Perhaps the most important idea to remember in all of these regulations, though, is that this is speaking about ritual purity or ceremonial holiness, not the inner state of someone. These passages should all be read in light of the situation that occurred with Nadab and Abihu in Leviticus 10. These two priests, sons of Aaron, were ordained and consecrated in Leviticus 8. In fact, after the ordination ritual and the consecration of their clothes, 8:30 says, “In this way, Moses made holy Aaron, his clothing, and Aaron’s sons and their clothing.” That very same day these two are struck down. This holiness that Nadab and Abihu had conferred upon them obviously did not translate into their souls.
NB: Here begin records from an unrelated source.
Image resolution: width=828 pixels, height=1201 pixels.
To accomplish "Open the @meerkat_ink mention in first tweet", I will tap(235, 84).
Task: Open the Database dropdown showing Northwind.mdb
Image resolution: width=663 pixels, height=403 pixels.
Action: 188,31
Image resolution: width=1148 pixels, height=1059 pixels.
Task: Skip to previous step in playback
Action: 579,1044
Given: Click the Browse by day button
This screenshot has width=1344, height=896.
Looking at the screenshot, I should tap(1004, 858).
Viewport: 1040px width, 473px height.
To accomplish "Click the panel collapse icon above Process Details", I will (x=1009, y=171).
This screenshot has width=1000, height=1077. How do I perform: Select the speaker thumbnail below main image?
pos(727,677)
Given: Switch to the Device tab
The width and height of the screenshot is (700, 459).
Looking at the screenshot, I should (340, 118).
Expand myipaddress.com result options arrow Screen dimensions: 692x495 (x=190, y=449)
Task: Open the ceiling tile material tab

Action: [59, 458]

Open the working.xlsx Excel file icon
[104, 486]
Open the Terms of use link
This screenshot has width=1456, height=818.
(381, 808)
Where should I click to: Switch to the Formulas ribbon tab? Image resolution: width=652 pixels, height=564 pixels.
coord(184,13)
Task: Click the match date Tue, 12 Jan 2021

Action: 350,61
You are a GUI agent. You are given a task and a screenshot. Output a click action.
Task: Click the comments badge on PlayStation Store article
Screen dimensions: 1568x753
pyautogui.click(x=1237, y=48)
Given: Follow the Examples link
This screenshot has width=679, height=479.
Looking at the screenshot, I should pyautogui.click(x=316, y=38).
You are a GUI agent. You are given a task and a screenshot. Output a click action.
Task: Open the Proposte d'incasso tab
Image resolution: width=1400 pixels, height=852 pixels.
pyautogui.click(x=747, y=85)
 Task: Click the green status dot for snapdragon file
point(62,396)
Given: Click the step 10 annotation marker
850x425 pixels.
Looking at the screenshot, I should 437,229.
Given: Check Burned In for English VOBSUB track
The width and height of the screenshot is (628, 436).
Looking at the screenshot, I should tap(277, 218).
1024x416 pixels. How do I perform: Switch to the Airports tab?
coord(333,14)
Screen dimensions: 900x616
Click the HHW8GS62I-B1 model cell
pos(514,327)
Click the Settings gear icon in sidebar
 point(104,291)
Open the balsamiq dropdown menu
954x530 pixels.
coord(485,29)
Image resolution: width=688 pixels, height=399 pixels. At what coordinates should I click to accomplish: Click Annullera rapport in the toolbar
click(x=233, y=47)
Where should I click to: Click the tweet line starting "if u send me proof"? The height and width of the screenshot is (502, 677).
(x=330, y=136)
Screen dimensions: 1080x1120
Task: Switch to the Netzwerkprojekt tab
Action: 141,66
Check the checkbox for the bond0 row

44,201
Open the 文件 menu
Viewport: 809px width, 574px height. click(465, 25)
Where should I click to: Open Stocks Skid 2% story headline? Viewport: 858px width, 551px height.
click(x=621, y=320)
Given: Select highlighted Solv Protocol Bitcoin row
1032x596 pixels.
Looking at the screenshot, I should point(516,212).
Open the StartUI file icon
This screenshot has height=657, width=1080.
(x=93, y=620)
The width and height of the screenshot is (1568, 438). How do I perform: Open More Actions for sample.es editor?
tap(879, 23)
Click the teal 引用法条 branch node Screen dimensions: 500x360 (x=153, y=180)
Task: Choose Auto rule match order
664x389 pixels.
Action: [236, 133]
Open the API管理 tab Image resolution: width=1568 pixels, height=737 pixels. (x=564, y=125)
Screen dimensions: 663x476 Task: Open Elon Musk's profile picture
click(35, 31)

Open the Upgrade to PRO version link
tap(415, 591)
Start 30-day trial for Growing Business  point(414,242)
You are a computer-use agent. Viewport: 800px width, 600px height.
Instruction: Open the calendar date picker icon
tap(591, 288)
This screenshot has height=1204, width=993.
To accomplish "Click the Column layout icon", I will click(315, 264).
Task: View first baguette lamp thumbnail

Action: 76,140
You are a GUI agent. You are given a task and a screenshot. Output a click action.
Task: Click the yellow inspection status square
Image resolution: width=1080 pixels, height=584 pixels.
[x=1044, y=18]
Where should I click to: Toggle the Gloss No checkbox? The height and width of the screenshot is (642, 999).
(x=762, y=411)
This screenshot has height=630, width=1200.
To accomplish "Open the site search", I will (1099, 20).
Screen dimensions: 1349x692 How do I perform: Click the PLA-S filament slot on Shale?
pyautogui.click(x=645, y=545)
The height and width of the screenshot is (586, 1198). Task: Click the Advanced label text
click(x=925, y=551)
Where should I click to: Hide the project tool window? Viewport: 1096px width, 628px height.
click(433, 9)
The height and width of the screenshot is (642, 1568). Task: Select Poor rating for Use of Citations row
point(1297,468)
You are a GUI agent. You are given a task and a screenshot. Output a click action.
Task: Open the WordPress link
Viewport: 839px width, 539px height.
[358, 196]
They were ritually holy. Their holiness unto the Lord was for ceremonial purposes only. It would still be up to these two men to allow the holiness God desires to infiltrate their souls and become more than just a ceremonial purity, and they did not allow that to happen.
In the Christian life God calls for holiness unto the Lord as well. The Christian faith is only partly about making a profession of faith in Jesus Christ. That is the first step in life, not the final destination. From that point forward God gives us his very presence in the Holy Spirit to live within us, transforming us from the inside out into holy people. It is possible to keep this holiness at the surface only, making sure all the rules and commandments are followed, just as was prescribed in Leviticus and Numbers. Yet that holiness is only ceremonial. It is not a holy life, one that reflects the holiness of Christ, from the deepest parts of our being.
External actions can make us appear holy, just as Nadab and Abihu appeared holy. They cannot make someone truly holy. The ceremony and the law were supposed to point people in the direction of true holiness, yet it is always up to each individual whether or not to allow God’s transformation to occur.
Christianity is no different in this respect. We have commandments. We have rituals. We have communal worship. We have “holy actions.” Yet all of these are to point us to the source of true holiness–a living and vibrant relationship with the Triune God. Without this relationship, we will never experience holiness unto the Lord.